With pictures omitted, restate the data word for word.

.....

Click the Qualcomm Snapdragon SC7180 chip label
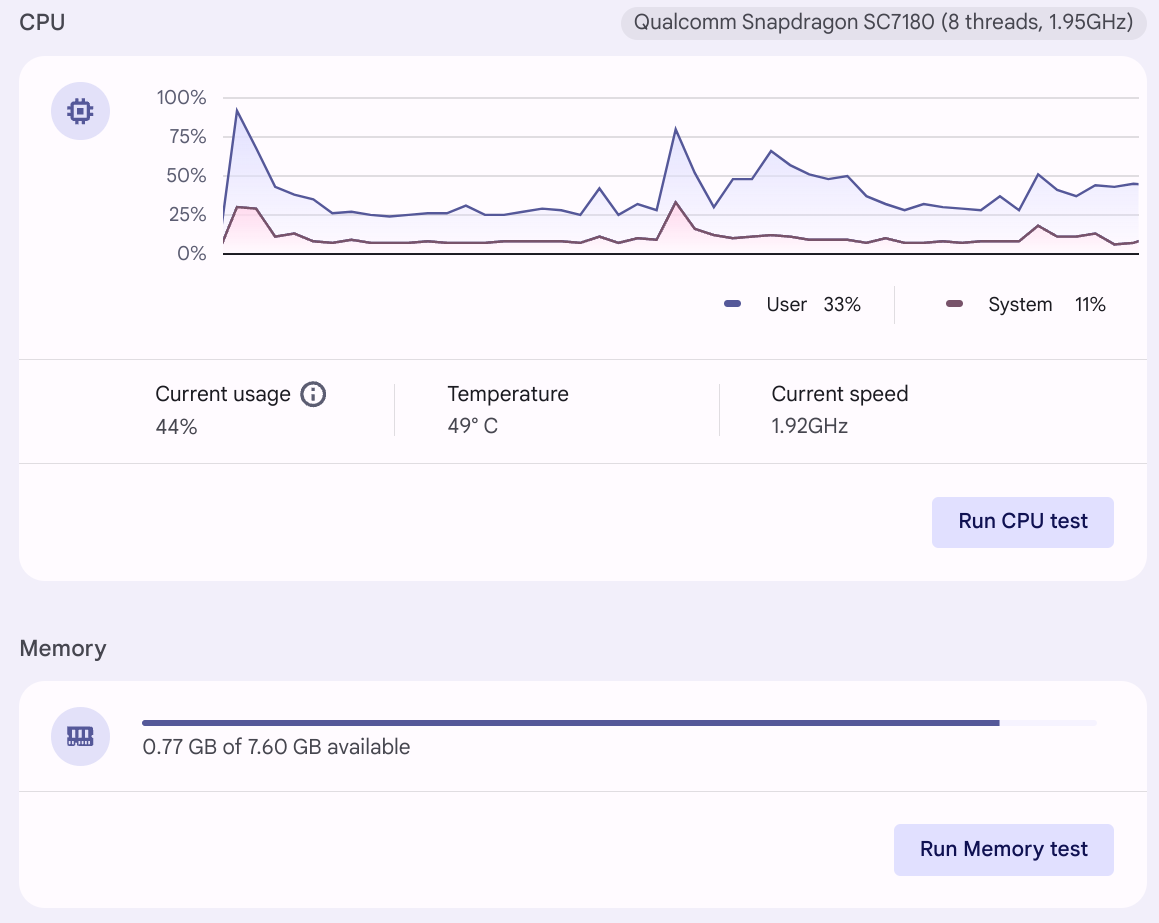point(883,22)
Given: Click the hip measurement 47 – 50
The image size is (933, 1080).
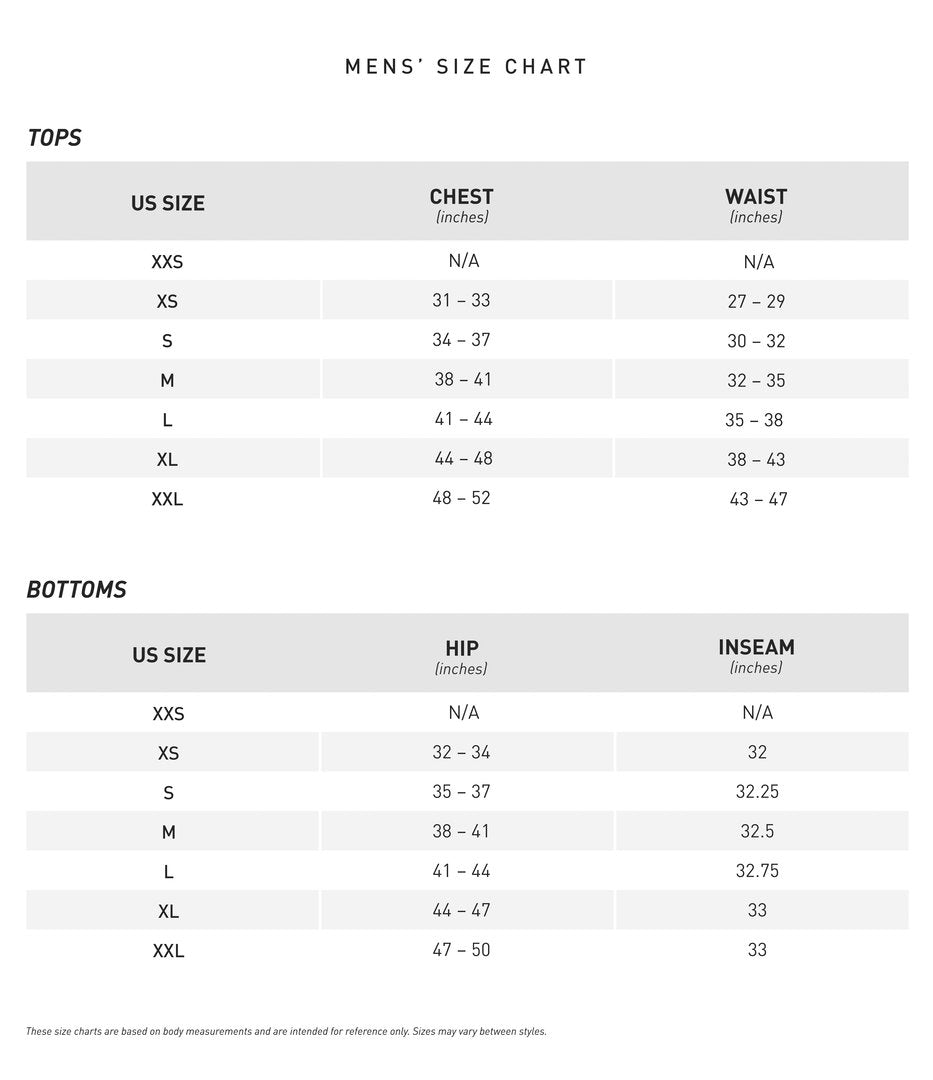Looking at the screenshot, I should click(x=461, y=949).

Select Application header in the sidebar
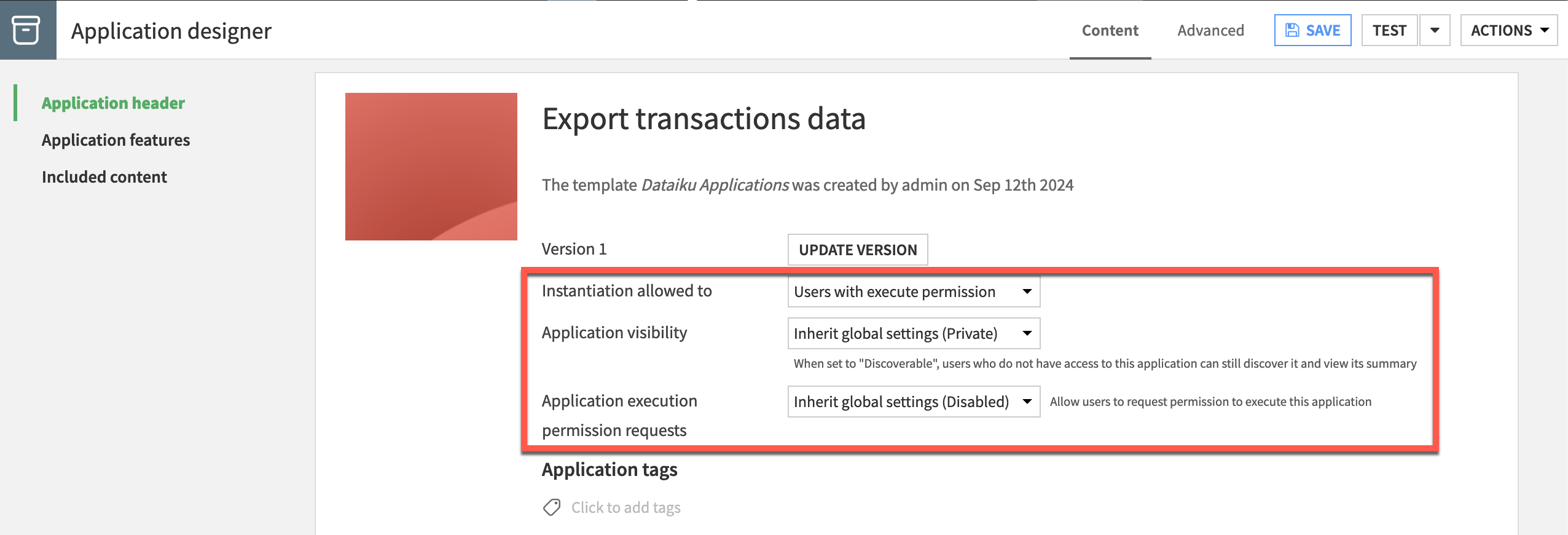point(113,103)
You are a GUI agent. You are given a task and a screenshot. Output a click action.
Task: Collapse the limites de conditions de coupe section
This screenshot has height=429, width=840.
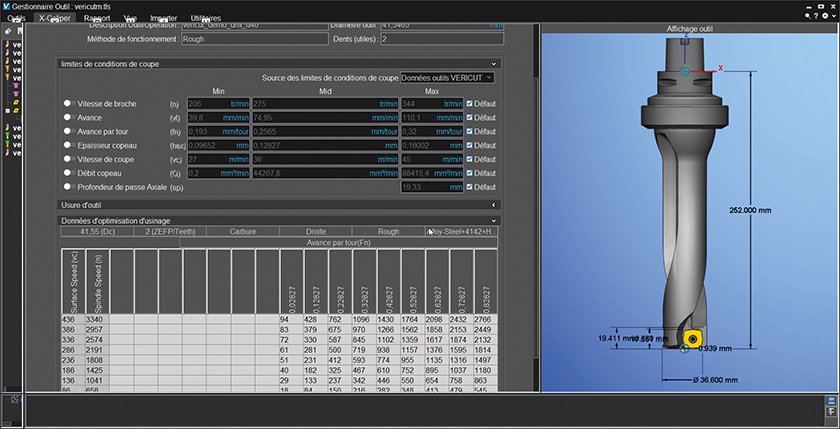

.....

**FINISHED EXERCISE:**
Click the Qualcomm Snapdragon SC7180 chip label
point(883,22)
Given: Click the hip measurement 47 – 50
The image size is (933, 1080).
Looking at the screenshot, I should click(x=461, y=949).

Select Application header in the sidebar
point(113,103)
You are a GUI agent. You are given a task and a screenshot. Output a click action.
Task: Collapse the limites de conditions de coupe section
This screenshot has height=429, width=840.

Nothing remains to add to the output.